Your objective: Please set down every entry below exactly as given.

Material for this task:
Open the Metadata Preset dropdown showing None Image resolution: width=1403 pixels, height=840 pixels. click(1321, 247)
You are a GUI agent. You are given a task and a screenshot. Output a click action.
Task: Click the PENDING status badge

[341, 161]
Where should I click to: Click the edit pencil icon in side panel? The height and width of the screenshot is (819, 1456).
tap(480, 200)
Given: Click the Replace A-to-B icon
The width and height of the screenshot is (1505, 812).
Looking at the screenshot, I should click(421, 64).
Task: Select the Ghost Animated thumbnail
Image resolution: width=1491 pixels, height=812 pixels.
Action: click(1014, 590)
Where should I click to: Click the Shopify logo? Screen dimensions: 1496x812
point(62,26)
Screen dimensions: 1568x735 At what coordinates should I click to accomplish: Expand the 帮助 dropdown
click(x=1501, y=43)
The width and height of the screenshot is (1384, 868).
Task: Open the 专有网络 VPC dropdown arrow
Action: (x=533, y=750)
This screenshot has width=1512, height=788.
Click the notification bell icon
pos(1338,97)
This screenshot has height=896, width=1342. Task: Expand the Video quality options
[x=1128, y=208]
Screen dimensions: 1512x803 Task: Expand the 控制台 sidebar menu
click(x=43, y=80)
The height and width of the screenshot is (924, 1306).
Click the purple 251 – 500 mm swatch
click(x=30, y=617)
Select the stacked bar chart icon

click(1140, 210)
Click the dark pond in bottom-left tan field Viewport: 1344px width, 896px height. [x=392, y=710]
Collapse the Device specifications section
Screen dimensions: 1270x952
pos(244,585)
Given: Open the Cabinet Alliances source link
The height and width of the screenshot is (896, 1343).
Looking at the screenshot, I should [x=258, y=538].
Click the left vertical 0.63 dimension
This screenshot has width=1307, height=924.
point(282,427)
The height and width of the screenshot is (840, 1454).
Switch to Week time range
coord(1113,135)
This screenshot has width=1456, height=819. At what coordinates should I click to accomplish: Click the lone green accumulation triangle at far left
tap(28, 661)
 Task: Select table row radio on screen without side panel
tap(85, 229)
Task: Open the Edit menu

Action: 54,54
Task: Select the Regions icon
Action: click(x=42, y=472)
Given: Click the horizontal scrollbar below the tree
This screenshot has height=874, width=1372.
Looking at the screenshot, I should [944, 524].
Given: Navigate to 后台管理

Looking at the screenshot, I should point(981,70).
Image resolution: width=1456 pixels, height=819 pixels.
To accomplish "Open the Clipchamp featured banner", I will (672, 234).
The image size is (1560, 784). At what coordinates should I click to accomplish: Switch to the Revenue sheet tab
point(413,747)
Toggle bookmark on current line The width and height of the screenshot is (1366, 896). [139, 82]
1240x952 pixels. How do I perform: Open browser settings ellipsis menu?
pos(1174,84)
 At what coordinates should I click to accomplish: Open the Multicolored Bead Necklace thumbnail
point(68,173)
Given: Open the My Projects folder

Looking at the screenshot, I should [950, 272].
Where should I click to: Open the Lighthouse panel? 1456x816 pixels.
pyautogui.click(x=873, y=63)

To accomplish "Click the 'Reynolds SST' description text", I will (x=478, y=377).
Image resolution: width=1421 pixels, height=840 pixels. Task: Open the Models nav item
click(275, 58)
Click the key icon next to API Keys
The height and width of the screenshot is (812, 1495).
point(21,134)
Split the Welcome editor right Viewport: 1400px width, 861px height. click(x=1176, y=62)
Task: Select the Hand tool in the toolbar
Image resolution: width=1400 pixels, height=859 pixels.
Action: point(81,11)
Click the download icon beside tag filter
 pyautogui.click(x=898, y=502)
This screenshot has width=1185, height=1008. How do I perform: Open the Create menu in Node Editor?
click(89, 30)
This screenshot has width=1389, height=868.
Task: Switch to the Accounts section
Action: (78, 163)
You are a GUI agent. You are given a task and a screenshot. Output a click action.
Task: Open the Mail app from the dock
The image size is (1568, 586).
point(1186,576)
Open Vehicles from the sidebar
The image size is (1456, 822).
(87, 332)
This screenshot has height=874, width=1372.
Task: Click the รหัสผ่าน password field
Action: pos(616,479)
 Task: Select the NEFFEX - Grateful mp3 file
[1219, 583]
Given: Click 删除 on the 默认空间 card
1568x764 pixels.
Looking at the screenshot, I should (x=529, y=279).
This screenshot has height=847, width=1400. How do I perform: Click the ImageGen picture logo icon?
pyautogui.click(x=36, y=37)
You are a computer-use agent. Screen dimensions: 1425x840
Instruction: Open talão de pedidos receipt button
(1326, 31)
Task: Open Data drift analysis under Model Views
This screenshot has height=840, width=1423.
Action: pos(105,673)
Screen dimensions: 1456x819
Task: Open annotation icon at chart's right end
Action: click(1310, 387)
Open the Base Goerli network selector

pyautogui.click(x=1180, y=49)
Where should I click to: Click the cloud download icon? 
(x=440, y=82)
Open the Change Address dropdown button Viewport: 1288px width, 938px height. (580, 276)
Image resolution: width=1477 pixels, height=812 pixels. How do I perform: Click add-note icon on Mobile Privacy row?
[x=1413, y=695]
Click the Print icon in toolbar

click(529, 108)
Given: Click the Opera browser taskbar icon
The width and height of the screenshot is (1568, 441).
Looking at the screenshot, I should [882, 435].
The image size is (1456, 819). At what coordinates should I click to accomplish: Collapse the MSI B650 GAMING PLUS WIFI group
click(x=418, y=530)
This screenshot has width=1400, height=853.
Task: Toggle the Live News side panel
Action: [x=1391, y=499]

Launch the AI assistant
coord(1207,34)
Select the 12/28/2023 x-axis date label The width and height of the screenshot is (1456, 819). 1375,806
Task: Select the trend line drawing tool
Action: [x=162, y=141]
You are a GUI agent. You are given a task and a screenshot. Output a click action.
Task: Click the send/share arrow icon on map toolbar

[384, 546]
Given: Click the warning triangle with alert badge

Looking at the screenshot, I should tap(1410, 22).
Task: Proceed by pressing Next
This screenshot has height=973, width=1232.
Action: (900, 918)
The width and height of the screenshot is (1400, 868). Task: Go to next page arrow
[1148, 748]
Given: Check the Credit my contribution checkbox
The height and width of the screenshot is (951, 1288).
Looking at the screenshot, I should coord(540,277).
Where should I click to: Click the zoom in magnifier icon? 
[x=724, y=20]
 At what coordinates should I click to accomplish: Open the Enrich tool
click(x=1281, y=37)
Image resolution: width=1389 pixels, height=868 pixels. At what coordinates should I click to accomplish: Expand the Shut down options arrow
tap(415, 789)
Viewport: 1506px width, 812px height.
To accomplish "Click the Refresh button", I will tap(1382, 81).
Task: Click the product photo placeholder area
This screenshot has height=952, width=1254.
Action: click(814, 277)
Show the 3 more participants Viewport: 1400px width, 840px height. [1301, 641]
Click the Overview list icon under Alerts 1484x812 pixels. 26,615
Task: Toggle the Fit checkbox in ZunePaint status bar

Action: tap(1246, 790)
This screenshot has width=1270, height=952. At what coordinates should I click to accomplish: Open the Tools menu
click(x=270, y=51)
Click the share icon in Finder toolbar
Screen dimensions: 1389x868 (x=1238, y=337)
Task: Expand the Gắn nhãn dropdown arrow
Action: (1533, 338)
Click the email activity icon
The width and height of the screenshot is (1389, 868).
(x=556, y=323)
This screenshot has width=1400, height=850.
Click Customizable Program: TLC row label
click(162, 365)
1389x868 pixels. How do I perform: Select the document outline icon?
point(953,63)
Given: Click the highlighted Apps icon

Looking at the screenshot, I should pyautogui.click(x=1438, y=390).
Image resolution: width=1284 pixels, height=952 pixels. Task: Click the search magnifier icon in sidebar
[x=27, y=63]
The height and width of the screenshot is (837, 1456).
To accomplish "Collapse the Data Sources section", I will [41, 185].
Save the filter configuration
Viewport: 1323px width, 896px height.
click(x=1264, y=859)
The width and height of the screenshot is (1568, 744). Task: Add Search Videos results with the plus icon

Exercise result:
Open the Metadata Preset dropdown showing None Image resolution: width=1403 pixels, height=840 pixels. click(1321, 247)
You are a GUI agent. You are given a task and a screenshot. Output a click action.
Task: Click the PENDING status badge

[341, 161]
Where should I click to: Click the edit pencil icon in side panel? The height and width of the screenshot is (819, 1456).
tap(480, 200)
Given: Click the Replace A-to-B icon
The width and height of the screenshot is (1505, 812).
Looking at the screenshot, I should click(421, 64).
Task: Select the Ghost Animated thumbnail
Image resolution: width=1491 pixels, height=812 pixels.
Action: click(1014, 590)
Where should I click to: Click the Shopify logo? Screen dimensions: 1496x812
point(62,26)
Screen dimensions: 1568x735 At what coordinates should I click to accomplish: Expand the 帮助 dropdown
click(x=1501, y=43)
The width and height of the screenshot is (1384, 868).
Task: Open the 专有网络 VPC dropdown arrow
Action: (x=533, y=750)
This screenshot has width=1512, height=788.
Click the notification bell icon
pos(1338,97)
This screenshot has height=896, width=1342. Task: Expand the Video quality options
[x=1128, y=208]
Screen dimensions: 1512x803 Task: Expand the 控制台 sidebar menu
click(x=43, y=80)
The height and width of the screenshot is (924, 1306).
Click the purple 251 – 500 mm swatch
click(x=30, y=617)
Select the stacked bar chart icon

click(1140, 210)
Click the dark pond in bottom-left tan field Viewport: 1344px width, 896px height. [x=392, y=710]
Collapse the Device specifications section
Screen dimensions: 1270x952
pos(244,585)
Given: Open the Cabinet Alliances source link
The height and width of the screenshot is (896, 1343).
Looking at the screenshot, I should [x=258, y=538].
Click the left vertical 0.63 dimension
This screenshot has width=1307, height=924.
point(282,427)
The height and width of the screenshot is (840, 1454).
Switch to Week time range
coord(1113,135)
This screenshot has width=1456, height=819. At what coordinates should I click to accomplish: Click the lone green accumulation triangle at far left
tap(28, 661)
 Task: Select table row radio on screen without side panel
tap(85, 229)
Task: Open the Edit menu

Action: 54,54
Task: Select the Regions icon
Action: click(x=42, y=472)
Given: Click the horizontal scrollbar below the tree
This screenshot has height=874, width=1372.
Looking at the screenshot, I should [944, 524].
Given: Navigate to 后台管理

Looking at the screenshot, I should point(981,70).
Image resolution: width=1456 pixels, height=819 pixels.
To accomplish "Open the Clipchamp featured banner", I will (672, 234).
The image size is (1560, 784). At what coordinates should I click to accomplish: Switch to the Revenue sheet tab
point(413,747)
Toggle bookmark on current line The width and height of the screenshot is (1366, 896). [139, 82]
1240x952 pixels. How do I perform: Open browser settings ellipsis menu?
pos(1174,84)
 At what coordinates should I click to accomplish: Open the Multicolored Bead Necklace thumbnail
point(68,173)
Given: Open the My Projects folder

Looking at the screenshot, I should [950, 272].
Where should I click to: Open the Lighthouse panel? 1456x816 pixels.
pyautogui.click(x=873, y=63)

To accomplish "Click the 'Reynolds SST' description text", I will (x=478, y=377).
Image resolution: width=1421 pixels, height=840 pixels. Task: Open the Models nav item
click(275, 58)
Click the key icon next to API Keys
The height and width of the screenshot is (812, 1495).
point(21,134)
Split the Welcome editor right Viewport: 1400px width, 861px height. click(x=1176, y=62)
Task: Select the Hand tool in the toolbar
Image resolution: width=1400 pixels, height=859 pixels.
Action: point(81,11)
Click the download icon beside tag filter
 pyautogui.click(x=898, y=502)
This screenshot has width=1185, height=1008. How do I perform: Open the Create menu in Node Editor?
click(89, 30)
This screenshot has width=1389, height=868.
Task: Switch to the Accounts section
Action: (78, 163)
You are a GUI agent. You are given a task and a screenshot. Output a click action.
Task: Open the Mail app from the dock
The image size is (1568, 586).
point(1186,576)
Open Vehicles from the sidebar
The image size is (1456, 822).
(87, 332)
This screenshot has height=874, width=1372.
Task: Click the รหัสผ่าน password field
Action: pos(616,479)
 Task: Select the NEFFEX - Grateful mp3 file
[1219, 583]
Given: Click 删除 on the 默认空间 card
1568x764 pixels.
Looking at the screenshot, I should (x=529, y=279).
This screenshot has height=847, width=1400. How do I perform: Click the ImageGen picture logo icon?
pyautogui.click(x=36, y=37)
You are a computer-use agent. Screen dimensions: 1425x840
Instruction: Open talão de pedidos receipt button
(1326, 31)
Task: Open Data drift analysis under Model Views
This screenshot has height=840, width=1423.
Action: pos(105,673)
Screen dimensions: 1456x819
Task: Open annotation icon at chart's right end
Action: click(1310, 387)
Open the Base Goerli network selector

pyautogui.click(x=1180, y=49)
Where should I click to: Click the cloud download icon? 
(x=440, y=82)
Open the Change Address dropdown button Viewport: 1288px width, 938px height. (580, 276)
Image resolution: width=1477 pixels, height=812 pixels. How do I perform: Click add-note icon on Mobile Privacy row?
[x=1413, y=695]
Click the Print icon in toolbar

click(529, 108)
Given: Click the Opera browser taskbar icon
The width and height of the screenshot is (1568, 441).
Looking at the screenshot, I should [882, 435].
The image size is (1456, 819). At what coordinates should I click to accomplish: Collapse the MSI B650 GAMING PLUS WIFI group
click(x=418, y=530)
This screenshot has width=1400, height=853.
Task: Toggle the Live News side panel
Action: [x=1391, y=499]

Launch the AI assistant
coord(1207,34)
Select the 12/28/2023 x-axis date label The width and height of the screenshot is (1456, 819). 1375,806
Task: Select the trend line drawing tool
Action: [x=162, y=141]
You are a GUI agent. You are given a task and a screenshot. Output a click action.
Task: Click the send/share arrow icon on map toolbar

[384, 546]
Given: Click the warning triangle with alert badge

Looking at the screenshot, I should tap(1410, 22).
Task: Proceed by pressing Next
This screenshot has height=973, width=1232.
Action: (900, 918)
The width and height of the screenshot is (1400, 868). Task: Go to next page arrow
[1148, 748]
Given: Check the Credit my contribution checkbox
The height and width of the screenshot is (951, 1288).
Looking at the screenshot, I should coord(540,277).
Where should I click to: Click the zoom in magnifier icon? 
[x=724, y=20]
 At what coordinates should I click to accomplish: Open the Enrich tool
click(x=1281, y=37)
Image resolution: width=1389 pixels, height=868 pixels. At what coordinates should I click to accomplish: Expand the Shut down options arrow
tap(415, 789)
Viewport: 1506px width, 812px height.
To accomplish "Click the Refresh button", I will tap(1382, 81).
Task: Click the product photo placeholder area
This screenshot has height=952, width=1254.
Action: click(814, 277)
Show the 3 more participants Viewport: 1400px width, 840px height. [1301, 641]
Click the Overview list icon under Alerts 1484x812 pixels. 26,615
Task: Toggle the Fit checkbox in ZunePaint status bar

Action: tap(1246, 790)
This screenshot has width=1270, height=952. At what coordinates should I click to accomplish: Open the Tools menu
click(x=270, y=51)
Click the share icon in Finder toolbar
Screen dimensions: 1389x868 (x=1238, y=337)
Task: Expand the Gắn nhãn dropdown arrow
Action: (1533, 338)
Click the email activity icon
The width and height of the screenshot is (1389, 868).
(x=556, y=323)
This screenshot has width=1400, height=850.
Click Customizable Program: TLC row label
click(162, 365)
1389x868 pixels. How do I perform: Select the document outline icon?
point(953,63)
Given: Click the highlighted Apps icon

Looking at the screenshot, I should pyautogui.click(x=1438, y=390).
Image resolution: width=1284 pixels, height=952 pixels. Task: Click the search magnifier icon in sidebar
[x=27, y=63]
The height and width of the screenshot is (837, 1456).
To accomplish "Collapse the Data Sources section", I will [41, 185].
Save the filter configuration
Viewport: 1323px width, 896px height.
click(x=1264, y=859)
The width and height of the screenshot is (1568, 744). Task: Add Search Videos results with the plus icon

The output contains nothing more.